## PETUNJUK LATIHAN
**1.** Sebutkan semua hal yang menurut tulisan tentang kebanggaan terhadap Islam dimiliki oleh Islam.
**2.** Tentukan apakah setiap pernyataan berikut sesuai dengan tulisan tentang kebanggaan terhadap Islam: (a) Penulis bangga pada Islam hanya karena pahlawan-pahlawannya. (b) Diskusi dengan beberapa orang yang dianggap adik oleh penulis berlangsung santai. (c) Penulis pernah mengalami pengembaraan pemikiran yang dialami salah seorang di antara mereka.
**3.** Lanjutkan tulisan tentang kebanggaan terhadap Islam, dimulai setelah kalimat terakhirnya.

## BAGIAN DOKUMEN
+===+

Pages

Selasa, 14 Januari 2014

Kebanggaan

Saya terlalu bangga dengan Islam. Bukan cuma karena Islam memiliki banyak pahlawan yang mengagumkan, manusia-manusia dengan keteladanan begitu agung, dan peradaban-peradaban yang menyejarah. Tapi karena Islam memiliki jawaban-jawaban atas pertanyaan-pertanyaan mendasar nan penting. Jawaban yang memuaskan akal, menentramkan perasaan (an nabhani menambahkan, sesuai dengan fitrah manusia).

Dalam diskusi santai dengan beberapa orang yang saya anggap adik, kami menyimpulkan bahwa proses berpikir memainkan peranan penting agar seseorang dapat tercerahkan dengan Islam (tentu naif jika kami menafikan kemurahan Allah yang Maha Pemurah). Seorang di antara mereka ternyata mengalami pengembaraan pemikiran yang belum pernah saya lakukan, menurut saya jika itu benar maka cukup menakjubkan untuk seusianya.

+===+

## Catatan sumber
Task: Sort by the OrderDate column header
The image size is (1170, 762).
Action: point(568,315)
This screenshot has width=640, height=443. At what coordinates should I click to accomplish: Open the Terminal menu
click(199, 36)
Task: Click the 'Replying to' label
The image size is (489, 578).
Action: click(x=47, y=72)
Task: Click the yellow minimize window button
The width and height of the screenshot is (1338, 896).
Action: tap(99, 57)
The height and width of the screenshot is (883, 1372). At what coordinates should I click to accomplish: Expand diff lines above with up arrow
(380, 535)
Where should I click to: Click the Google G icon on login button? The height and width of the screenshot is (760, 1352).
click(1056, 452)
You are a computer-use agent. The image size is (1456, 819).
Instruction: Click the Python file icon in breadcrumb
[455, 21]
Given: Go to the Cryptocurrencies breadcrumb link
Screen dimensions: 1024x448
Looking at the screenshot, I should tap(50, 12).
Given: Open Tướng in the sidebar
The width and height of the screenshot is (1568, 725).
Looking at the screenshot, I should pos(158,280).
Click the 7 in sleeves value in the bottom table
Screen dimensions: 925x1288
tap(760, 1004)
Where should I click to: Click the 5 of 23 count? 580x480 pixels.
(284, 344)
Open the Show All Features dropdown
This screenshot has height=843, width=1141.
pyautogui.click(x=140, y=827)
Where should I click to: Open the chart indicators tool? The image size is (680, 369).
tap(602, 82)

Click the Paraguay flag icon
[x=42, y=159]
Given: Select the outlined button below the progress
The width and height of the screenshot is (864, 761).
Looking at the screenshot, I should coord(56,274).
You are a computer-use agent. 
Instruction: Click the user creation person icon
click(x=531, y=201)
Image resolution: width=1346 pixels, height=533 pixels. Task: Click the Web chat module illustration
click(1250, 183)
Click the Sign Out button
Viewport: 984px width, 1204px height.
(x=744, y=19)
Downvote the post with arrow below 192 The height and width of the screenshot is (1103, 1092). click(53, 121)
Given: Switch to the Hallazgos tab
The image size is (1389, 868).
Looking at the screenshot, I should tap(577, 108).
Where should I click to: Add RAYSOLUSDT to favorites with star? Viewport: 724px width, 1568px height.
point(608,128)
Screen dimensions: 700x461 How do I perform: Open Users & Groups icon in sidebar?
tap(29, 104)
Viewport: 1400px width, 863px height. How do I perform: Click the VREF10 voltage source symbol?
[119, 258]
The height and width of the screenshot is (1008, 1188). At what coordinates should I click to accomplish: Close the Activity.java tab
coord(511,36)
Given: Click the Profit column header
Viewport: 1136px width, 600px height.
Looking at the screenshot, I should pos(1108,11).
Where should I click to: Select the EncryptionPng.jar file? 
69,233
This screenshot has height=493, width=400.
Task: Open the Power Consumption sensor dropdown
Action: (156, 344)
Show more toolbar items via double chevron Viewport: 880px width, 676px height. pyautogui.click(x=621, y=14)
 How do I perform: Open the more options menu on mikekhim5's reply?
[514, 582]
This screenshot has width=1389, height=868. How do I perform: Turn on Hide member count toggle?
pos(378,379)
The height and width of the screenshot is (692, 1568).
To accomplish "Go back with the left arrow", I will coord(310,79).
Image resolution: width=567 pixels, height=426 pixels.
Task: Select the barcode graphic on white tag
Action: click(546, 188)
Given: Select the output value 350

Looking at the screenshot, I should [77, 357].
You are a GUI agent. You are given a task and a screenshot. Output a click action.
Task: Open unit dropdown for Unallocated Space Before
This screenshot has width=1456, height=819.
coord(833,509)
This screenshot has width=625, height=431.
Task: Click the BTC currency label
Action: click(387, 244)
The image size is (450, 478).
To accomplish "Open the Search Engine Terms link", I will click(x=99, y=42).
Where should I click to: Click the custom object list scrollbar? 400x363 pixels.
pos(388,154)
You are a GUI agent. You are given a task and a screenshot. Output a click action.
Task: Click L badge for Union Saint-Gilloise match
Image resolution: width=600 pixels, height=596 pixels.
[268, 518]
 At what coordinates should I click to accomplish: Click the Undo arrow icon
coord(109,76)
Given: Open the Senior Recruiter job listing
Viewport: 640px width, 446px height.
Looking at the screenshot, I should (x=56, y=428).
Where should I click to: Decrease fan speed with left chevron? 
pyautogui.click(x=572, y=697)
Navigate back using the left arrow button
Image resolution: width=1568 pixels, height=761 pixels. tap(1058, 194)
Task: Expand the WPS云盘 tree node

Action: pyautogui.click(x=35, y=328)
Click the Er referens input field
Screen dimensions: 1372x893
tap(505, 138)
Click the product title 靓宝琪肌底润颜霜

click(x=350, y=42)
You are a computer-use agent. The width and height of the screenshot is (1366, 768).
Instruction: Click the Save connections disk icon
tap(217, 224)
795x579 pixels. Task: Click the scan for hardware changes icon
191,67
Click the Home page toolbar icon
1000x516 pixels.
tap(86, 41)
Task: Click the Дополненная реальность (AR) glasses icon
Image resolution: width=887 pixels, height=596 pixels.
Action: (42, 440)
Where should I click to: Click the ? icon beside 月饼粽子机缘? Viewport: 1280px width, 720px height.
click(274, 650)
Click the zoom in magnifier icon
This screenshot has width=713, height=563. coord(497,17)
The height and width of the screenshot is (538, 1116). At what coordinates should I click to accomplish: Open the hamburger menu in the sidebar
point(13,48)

+===+

## HASIL
**1.**
Menurut tulisan tersebut, Islam memiliki empat hal berikut:
1. banyak pahlawan yang mengagumkan;
2. manusia-manusia dengan keteladanan begitu agung;
3. peradaban-peradaban yang menyejarah;
4. jawaban-jawaban atas pertanyaan-pertanyaan mendasar nan penting.

**2.**
(a) Tidak. Tulisan itu menyatakan "Bukan cuma karena Islam memiliki banyak pahlawan yang mengagumkan".
(b) Ya. Tulisan itu menyebut "Dalam diskusi santai dengan beberapa orang yang saya anggap adik".
(c) Tidak. Orang itu "mengalami pengembaraan pemikiran yang belum pernah saya lakukan".

**3.**
 

Menyaksikkan berbagai fakta di sekitarnya, ia berpikir bahwa ada yang mulai tidak beres dengan dunia ini. Ia mencari jawaban, pertama kali ia lahap buku yang membahas nazi & pemikiran Hitler yang menurutnya menarik. Ada titik dimana ia tidak puas, maka ia kembali mengembara hingga sampai pada sosialisme, dan kemudian di penghujung sekolah menengah ia terperangah dengan konsep neoliberalisme. Saat ini ia mengakui, dalam pandangan saya ia mengakui dengan tulus bahwa jawaban dari Islam adalah yang paling menentramkannya.

Lain kisah, semoga benar apa yang disampaikan sahabat saya ini, mengenai perubahan seseorang yang pernah saya berinteraksi dengannya. Waktu itu di sebuah forum ia mengajak kami berpikir apakah agama bagian dari budaya atau tidak. Sosok yang saya hormati, yang sempat mengaku sering dijuluki neomarxist itu menghentikan suara saya saat berusaha menerangkan bukti bahwa Qur'an berasal dari Allah secara logis. 2-3 tahun berselang, bapak itu mengakui bahwa Islam adalah jawaban paling tepat atas segala permasalahan, jauh di atas berbagai ideologi maupun konsep lain. Beliau sering tersentuh akhir-akhir ini dalam merenungi ayat-ayat Qur'an, mencintainya, mengaku belajar mengaji & selalu membawa-bawa buku ajar tajwid.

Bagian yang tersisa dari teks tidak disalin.